___ The input
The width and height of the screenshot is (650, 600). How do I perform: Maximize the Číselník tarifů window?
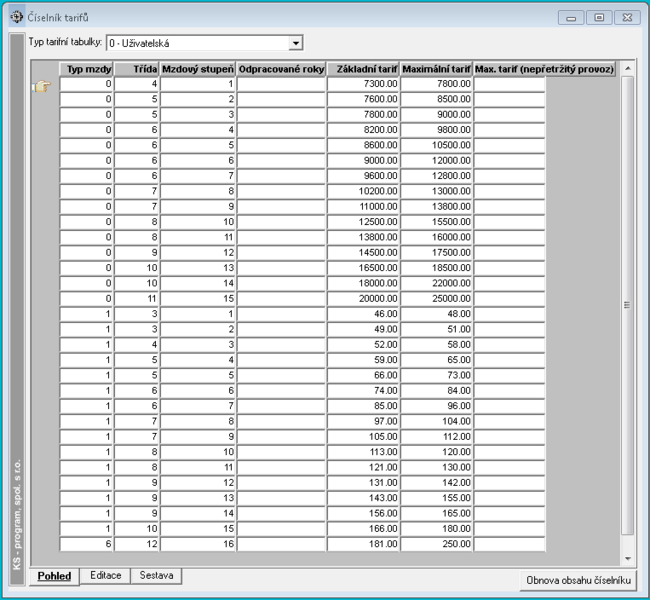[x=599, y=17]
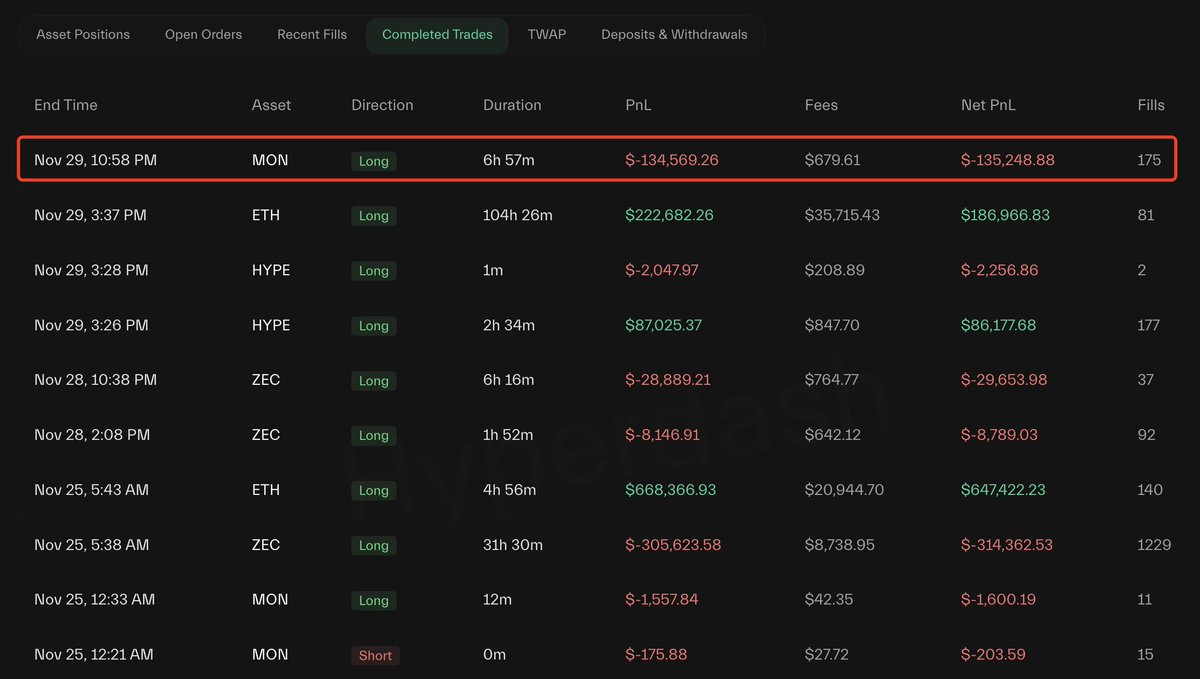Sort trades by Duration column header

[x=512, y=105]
______
___ The input
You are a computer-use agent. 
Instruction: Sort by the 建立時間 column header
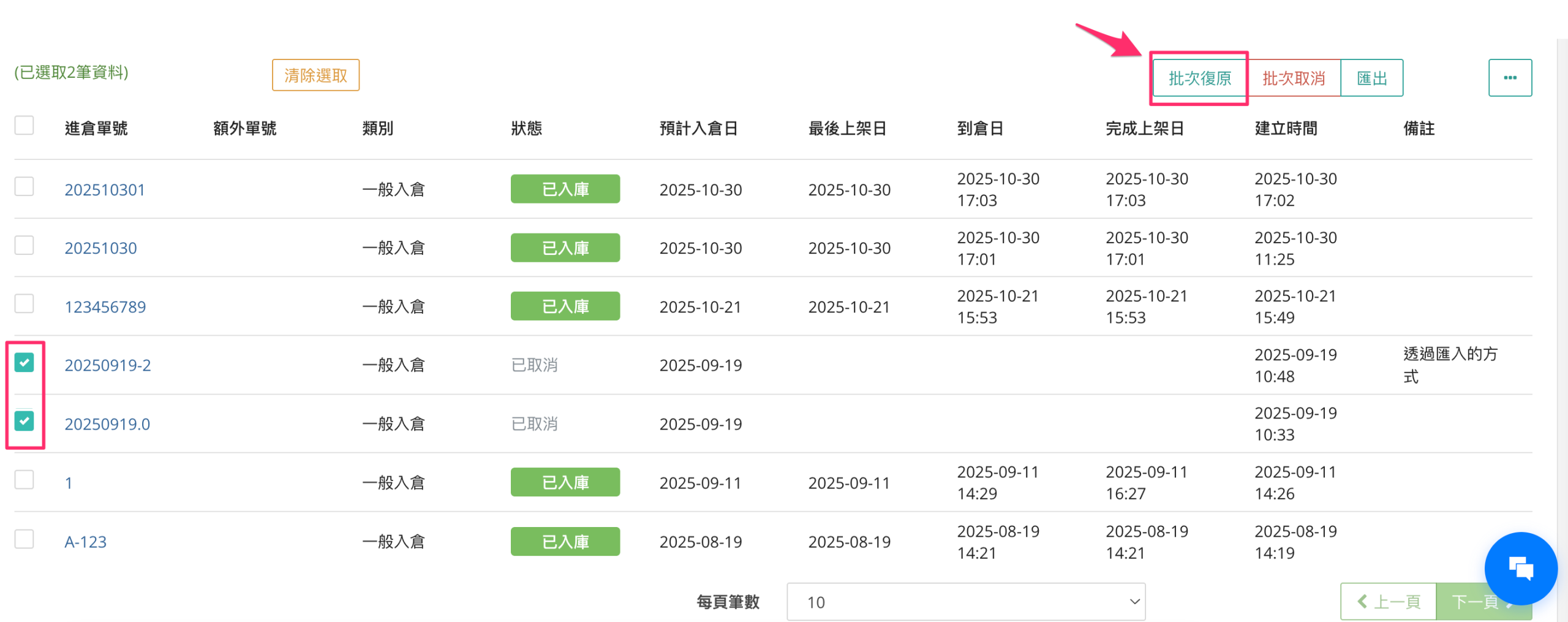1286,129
______
[Aim of the task] Rewrite the material above from the line with "The width and" to the line with "[x=512, y=105]", changing "Maximize" to "Minimize" and leaving everything else the same. Give only those lines, and omit the pictures.

[Response]
The width and height of the screenshot is (650, 600). How do I perform: Minimize the Číselník tarifů window?
[x=599, y=17]
Sort trades by Duration column header

[x=512, y=105]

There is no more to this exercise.